[Collected data entries]
"""

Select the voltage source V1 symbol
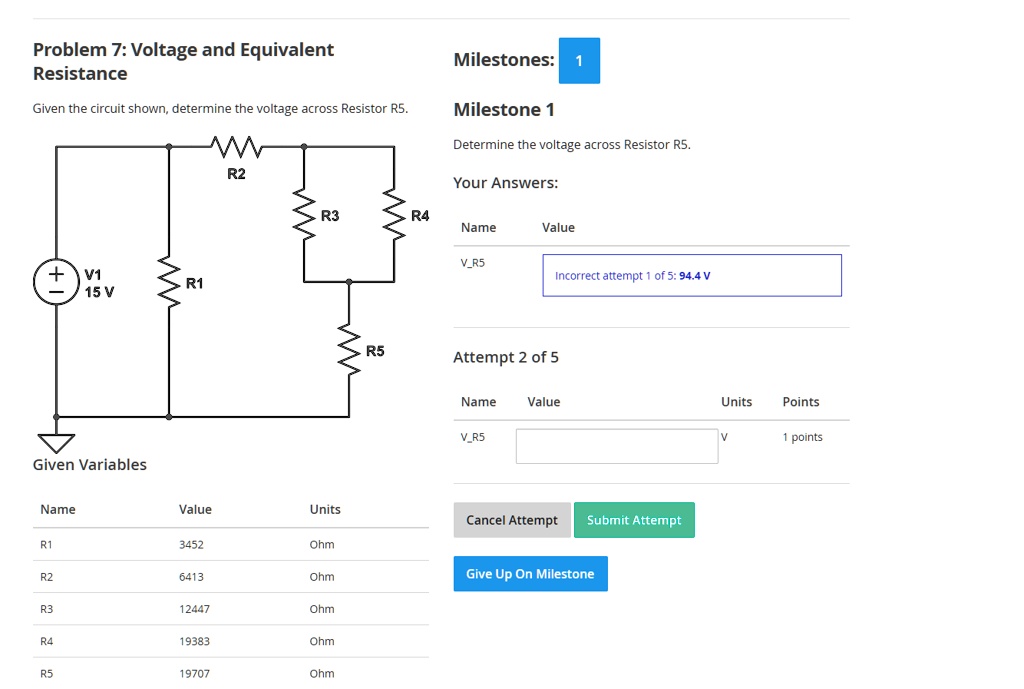coord(56,281)
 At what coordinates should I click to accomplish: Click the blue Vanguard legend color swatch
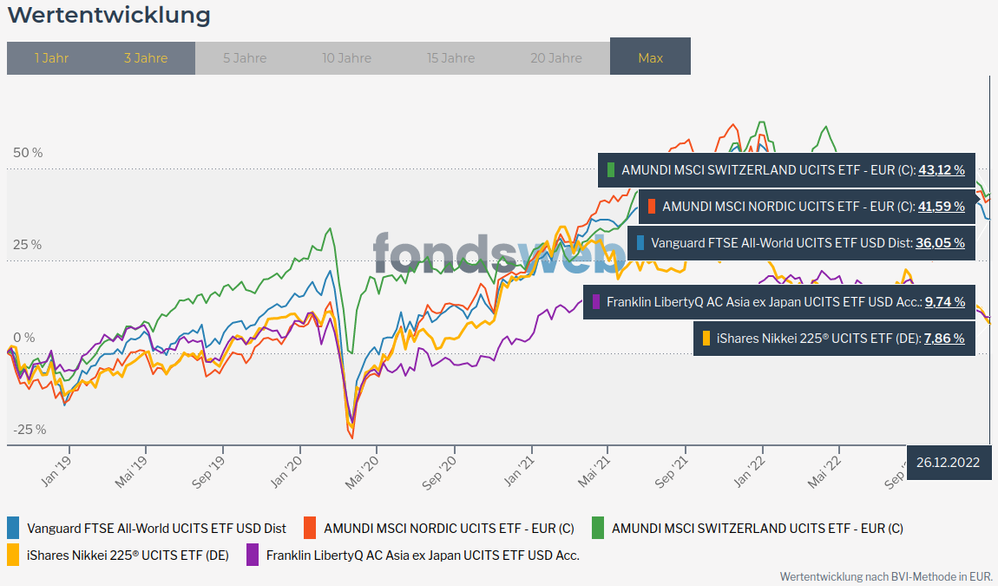tap(13, 528)
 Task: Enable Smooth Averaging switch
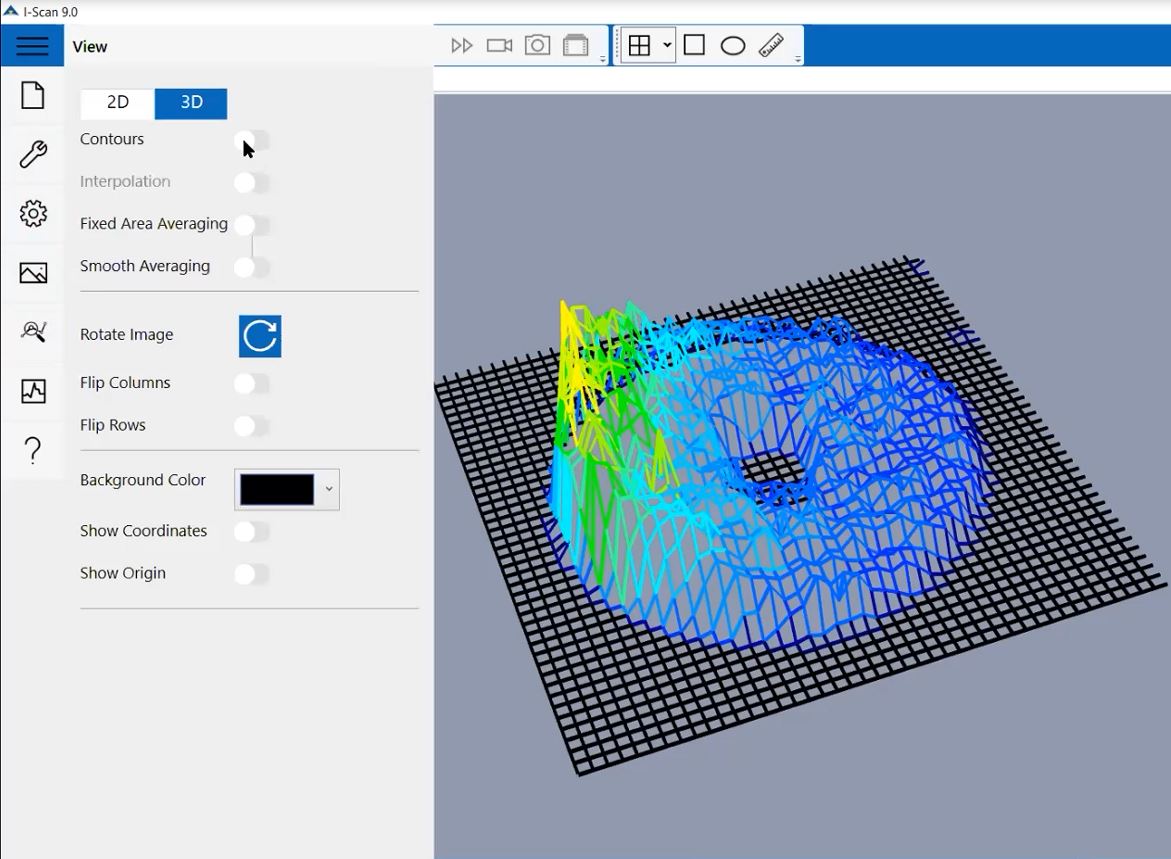(252, 267)
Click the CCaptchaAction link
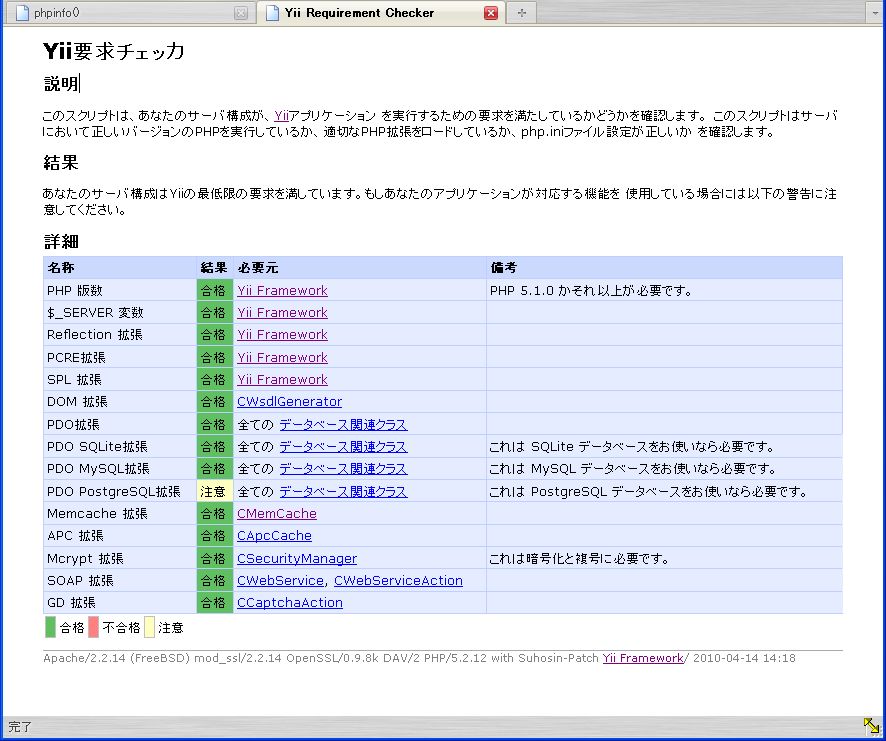This screenshot has width=886, height=741. point(289,602)
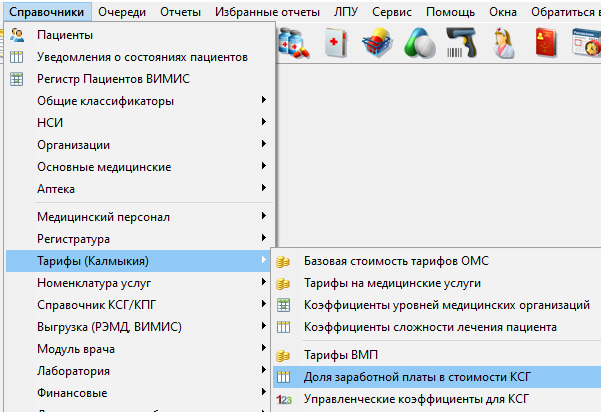Click the medicine vials toolbar icon

click(x=294, y=43)
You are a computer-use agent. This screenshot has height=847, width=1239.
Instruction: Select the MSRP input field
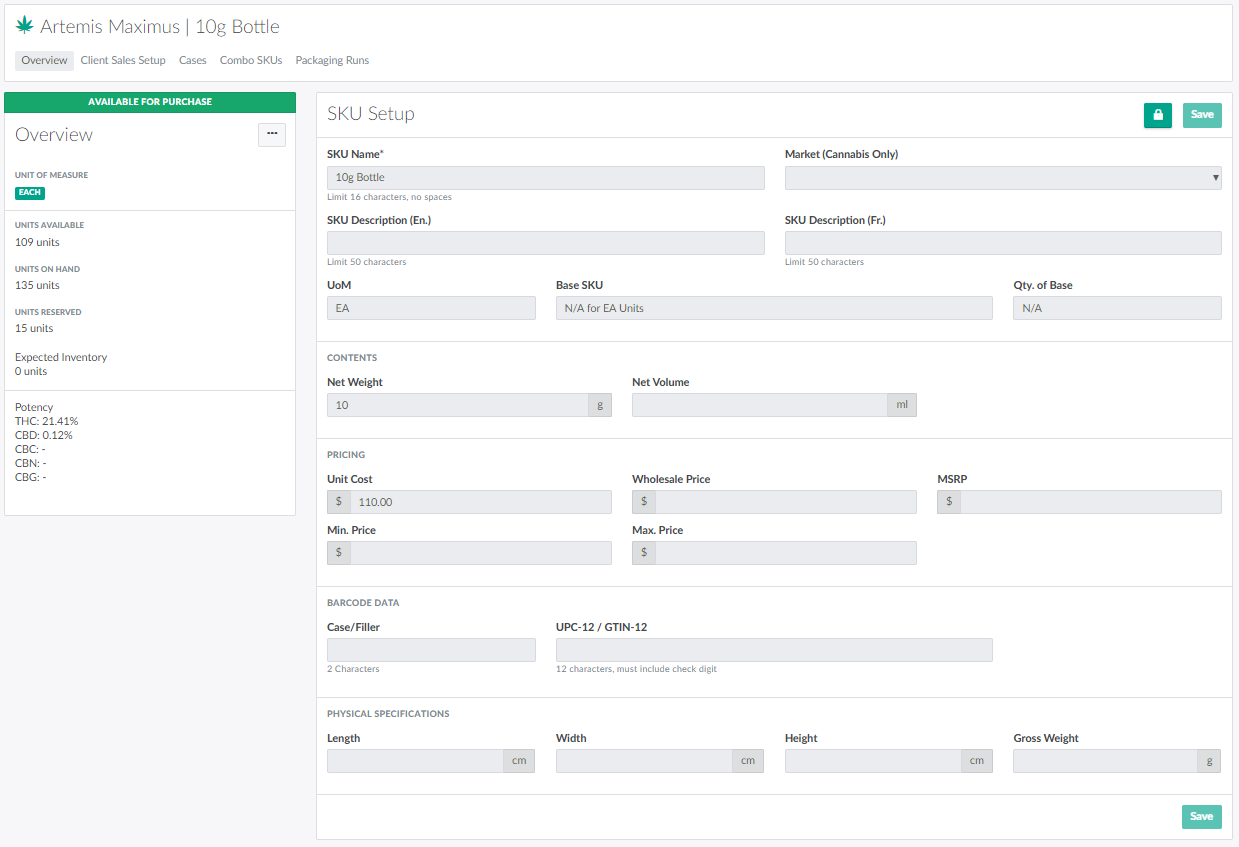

"""

▶ [Work task] One exact copy of the data is required, and it should hold no pictures.

▶ [Result of the exercise]
Select the voltage source V1 symbol
coord(56,281)
 At what coordinates should I click to accomplish: Click the blue Vanguard legend color swatch
tap(13, 528)
 Task: Enable Smooth Averaging switch
(252, 267)
Click the CCaptchaAction link
This screenshot has width=886, height=741. point(289,602)
Click the medicine vials toolbar icon

click(x=294, y=43)
You are a computer-use agent. This screenshot has height=847, width=1239.
Instruction: Select the MSRP input field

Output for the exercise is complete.